Showing posts with label Selection. Show all posts
Showing posts with label Selection. Show all posts

Tuesday, 25 January 2022

Announcing ProbGen22 in Oxford 28-30 March

The organizing committee is pleased to announce the 7th Probabilistic Modeling in Genomics Conference (ProbGen22) to be held at the Blavatnik School of Government and Somerville College Oxford from 28th-30th March 2022.

The meeting will be a hybrid in-person and online event. Talk sessions will feature live speakers, both in-person and online, and will take place during the afternoons (making live attendance feasible for US timezones). Talks will be recorded and made available to registrants for a period of one month. Poster sessions will be held online during the evenings.

The conference will cover probabilistic models, algorithms, and statistical methods across a broad range of applications in genetics and genomics. We invite abstract submissions on a range of topics including population genetics, natural selection, Quantitative genetics, Methods for GWAS, Applications to cancer and other diseases, Causal inference in genetic studies, Functional genomics, Assembly and variant identification, Phylogenetics, Single cell 'omics, Deep learning in genomics and Pathogen genomics.

The registration deadline is 28th February 2022.

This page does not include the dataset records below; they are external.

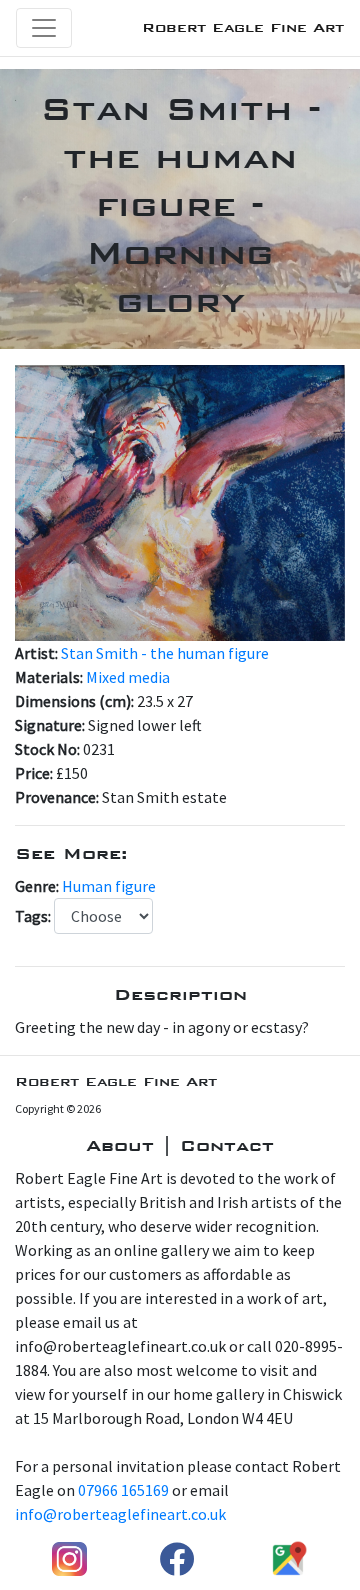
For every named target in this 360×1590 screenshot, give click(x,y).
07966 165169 (123, 1490)
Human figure (109, 886)
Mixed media (128, 677)
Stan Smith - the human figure (165, 653)
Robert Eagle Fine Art (243, 27)
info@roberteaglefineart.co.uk (120, 1514)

For more details visit the conference website. 

Friday, 20 March 2020

New paper: GenomegaMap for dN/dS in over 10,000 genomes

Published this week in Molecular Biology and Evolution, is a new paper joint with the CRyPTIC Consortium "GenomegaMap: within-species genome-wide dN/dS estimation from over 10,000 genomes".

The dN/dS ratio is a popular statistic in evolutionary genetics that quantifies the relative rates of protein-altering and non-protein-altering mutations. The rate is adjusted so that under neutral evolution - i.e. when the survival and reproductive advantage of all variants is the same - it equals 1. Typically, dN/dS is observed to be less than 1 meaning that new mutations tend to be disfavoured, implying they are harmful to survival or reproduction. Occasionally, dN/dS is observed to be greater than 1 meaning that new mutations are favoured, implying they provide some survival or reproductive advantage. The aim of estimating dN/dS is usually to identify mutations that provide an advantage.

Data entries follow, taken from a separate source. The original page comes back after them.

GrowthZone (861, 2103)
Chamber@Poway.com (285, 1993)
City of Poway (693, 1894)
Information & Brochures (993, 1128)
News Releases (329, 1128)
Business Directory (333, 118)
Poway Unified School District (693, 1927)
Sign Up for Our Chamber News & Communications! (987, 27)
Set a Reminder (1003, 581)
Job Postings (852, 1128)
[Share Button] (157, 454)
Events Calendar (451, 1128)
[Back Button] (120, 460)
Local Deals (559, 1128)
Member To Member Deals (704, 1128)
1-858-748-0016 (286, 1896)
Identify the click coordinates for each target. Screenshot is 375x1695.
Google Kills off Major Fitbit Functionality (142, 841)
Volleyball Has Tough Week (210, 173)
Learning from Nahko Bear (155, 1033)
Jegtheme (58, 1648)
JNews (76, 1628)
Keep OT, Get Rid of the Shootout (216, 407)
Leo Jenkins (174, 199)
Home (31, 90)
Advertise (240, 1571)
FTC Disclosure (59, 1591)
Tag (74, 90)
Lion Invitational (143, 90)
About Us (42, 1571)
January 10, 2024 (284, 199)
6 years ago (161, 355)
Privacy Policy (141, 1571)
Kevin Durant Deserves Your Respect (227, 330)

Theoreticians are often critical of dN/dS because it is more of a descriptive statistic than a process-driven model of evolution. This overlooks the problem that currently available models make simplifying assumptions such as minimal interference between adjacent mutations within genes. These assumptions are not obviously appropriate in many species, including infectious micro-organisms, that exchange genetic material infrequently.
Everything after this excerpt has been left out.